I am still waiting on the Lord. I don’t know what my future holds. This waiting time has become bittersweet. At first, it was bitter, having to wait on God. In this fast paced world, I’ve learned not to wait for anything. Yet, God is making me wait. The sweetness has come, as I read more and more scriptures, reminding myself who God is.
I can’t measure God’s goodness. But friends have been praying for me. And God has been speaking to me. It’s a strange and wonderful place to be. To continually trust in God’s character and not trust or look at my circumstances.
My friend told me a story the other day. She has a pool in her backyard. And here in California, lizards abound. And like every backyard in Southern California, my friend has lizards. The female lizards lay eggs, then the eggs hatch, and tiny little lizards come out with no supervision. She said, they always end up in her pool. So the other day, she went out to her backyard to do something and spotted a tiny lizard floating in her pool. She went to scoop him up, and realized he was still alive. She saved the little guy. While she was scooping up that lizard, she spotted another one. She scooped him out of the pool, and he was alive too. She brought them to dry ground and let them go. She saved two lizard lives that day. Then she reminded me of the verse:
Matt. 10:29-31 “Are not two sparrows sold for a cent?
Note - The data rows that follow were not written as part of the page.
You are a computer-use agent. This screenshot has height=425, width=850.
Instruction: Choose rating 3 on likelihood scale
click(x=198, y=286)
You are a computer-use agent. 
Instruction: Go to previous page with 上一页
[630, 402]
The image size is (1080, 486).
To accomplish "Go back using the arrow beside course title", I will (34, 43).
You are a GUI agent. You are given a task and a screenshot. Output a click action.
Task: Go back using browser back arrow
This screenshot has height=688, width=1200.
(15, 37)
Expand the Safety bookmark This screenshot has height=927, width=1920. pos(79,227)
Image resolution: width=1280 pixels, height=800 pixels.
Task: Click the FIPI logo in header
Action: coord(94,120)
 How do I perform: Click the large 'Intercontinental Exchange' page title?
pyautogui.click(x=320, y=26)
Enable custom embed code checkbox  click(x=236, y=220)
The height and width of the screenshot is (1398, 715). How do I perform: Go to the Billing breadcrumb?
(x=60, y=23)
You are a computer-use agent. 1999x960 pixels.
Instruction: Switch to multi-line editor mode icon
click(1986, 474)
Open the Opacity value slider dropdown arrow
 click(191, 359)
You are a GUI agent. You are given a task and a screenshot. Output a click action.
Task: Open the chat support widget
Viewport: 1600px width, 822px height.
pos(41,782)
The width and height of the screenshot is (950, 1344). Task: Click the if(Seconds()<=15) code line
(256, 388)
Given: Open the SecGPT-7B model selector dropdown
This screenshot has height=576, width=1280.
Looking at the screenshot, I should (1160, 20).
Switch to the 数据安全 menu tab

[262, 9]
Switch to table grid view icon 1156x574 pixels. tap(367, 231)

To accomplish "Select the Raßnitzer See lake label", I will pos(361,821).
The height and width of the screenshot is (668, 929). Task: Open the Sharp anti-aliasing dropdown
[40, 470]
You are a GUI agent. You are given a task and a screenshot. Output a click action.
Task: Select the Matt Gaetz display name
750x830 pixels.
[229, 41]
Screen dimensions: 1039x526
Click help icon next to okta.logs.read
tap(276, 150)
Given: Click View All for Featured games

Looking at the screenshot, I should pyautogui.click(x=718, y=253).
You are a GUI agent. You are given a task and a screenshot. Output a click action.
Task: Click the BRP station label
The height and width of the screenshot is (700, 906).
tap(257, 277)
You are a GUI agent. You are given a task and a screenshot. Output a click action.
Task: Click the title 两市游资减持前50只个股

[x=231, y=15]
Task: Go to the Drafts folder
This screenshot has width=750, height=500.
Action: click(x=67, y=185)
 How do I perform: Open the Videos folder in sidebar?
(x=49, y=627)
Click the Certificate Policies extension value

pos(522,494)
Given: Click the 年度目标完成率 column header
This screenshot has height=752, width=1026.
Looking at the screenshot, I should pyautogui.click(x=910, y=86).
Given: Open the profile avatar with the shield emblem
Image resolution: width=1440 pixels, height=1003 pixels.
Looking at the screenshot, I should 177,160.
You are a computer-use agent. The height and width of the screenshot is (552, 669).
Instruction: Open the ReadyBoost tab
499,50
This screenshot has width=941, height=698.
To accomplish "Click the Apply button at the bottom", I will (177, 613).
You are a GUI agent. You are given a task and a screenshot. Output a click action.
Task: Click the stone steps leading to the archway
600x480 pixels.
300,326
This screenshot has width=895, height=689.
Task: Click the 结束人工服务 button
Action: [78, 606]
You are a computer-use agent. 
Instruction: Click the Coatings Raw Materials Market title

And yet not one of them will fall to the ground apart from you Father. But the very hairs of your head are all numbered. So do not fear; you are more valuable than many sparrows.”
God saved two tiny little lizard’s lives that day. How much more significant am I?
This is the sweetness of this waiting time. I remember a relative I have, who was diagnosed with a brain tumor. He was a Christian. The doctors didn’t know if the tumor was cancer or not. They wouldn’t know, until they gave him brain surgery to pull out the tumor. So during this time, everyday was a gift to him. He didn’t know if he ever had more than that day to live on this planet. So he drew near to God, in the waiting time. Then, he finally had the surgery, and there was no cancer and they were able to remove the tumor with no side effects. When I talked to him, he said he missed that time, before the surgery – the waiting time. He felt closer to God than he ever felt in his life.
And that’s where I am, in the waiting time. I don’t like to wait for anything, but this is a sweet time. God says He is near to those who wait on Him. I feel His presence. I am becoming still, like He asks us to. I am humbled by Him. He speaks to me. This is a good time. The verses that say how much He loves me are becoming real. When I remind myself of them, it takes away the fear and anxiety.
I wouldn’t have chosen it, if I had a choice. But this really is a good place to be. It’s refining me. It’s a good review of who God really is. It’s a sweet thing to be in the waiting time. I know, when things work out, how much sweeter it will all be.
So friend, don’t be afraid of the waiting time. It’s sweeter than I can ever explain to you. That’s why God asks us to wait, sometimes. Because we get to draw near to Him and experience a sweetness that’s indescribable.